=== Text extract ===
Glazer saw opportunity everywhere. In 1965, he acquired International Raceways and opened a 1,580 square meter Revell Raceway slot car facility in Los Angeles featuring six track configurations.
Commercial clients could order full room size tracks fabricated by Revell for up to $8,000.
The slot car craze collapsed within 2 years plagued by too many competitors and too little staying power. Revell had bet on a trend instead of a foundation and the trend evaporated. It was the first time Glazer had misread the market. It would not be the last.
But in 1956, 9 years before the slot car disaster, he had quietly planted a seed on the other side of the Atlantic. A seed that was now growing roots of its own. In 1956, Revell established a German subsidiary called Revell Plastics GmbH. The first office was in Bielefeld.
Within a year, operations moved to the neighboring town of Bünde into a building that had previously manufactured cigars. For 15 years, the German operation merely imported and resold kits designed in Venice. It was a distribution outpost, not a manufacturer. Then in 1971, the Bünde team developed its first original product, a 1/8 scale BMW R75/5 motorcycle. Designed in Germany, tooled in Germany, and sold under the Revell name, it was conceived without any involvement from California.
The subsidiary continued to build.
Throughout the 1970s, Revell Germany acquired mold tooling from defunct British manufacturer Frog, expanded its distribution network into Eastern Europe, and developed its own research and development pipeline.

=== What to produce ===
Print the Revell history passage word for word, starting with "Within a year, operations" and going on through "continued to build.". The listing has no role in this.

=== Data block ===

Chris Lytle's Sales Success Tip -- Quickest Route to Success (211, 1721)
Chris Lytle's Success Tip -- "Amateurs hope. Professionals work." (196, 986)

=== Answer in full ===
Within a year, operations moved to the neighboring town of Bünde into a building that had previously manufactured cigars. For 15 years, the German operation merely imported and resold kits designed in Venice. It was a distribution outpost, not a manufacturer. Then in 1971, the Bünde team developed its first original product, a 1/8 scale BMW R75/5 motorcycle. Designed in Germany, tooled in Germany, and sold under the Revell name, it was conceived without any involvement from California.
The subsidiary continued to build.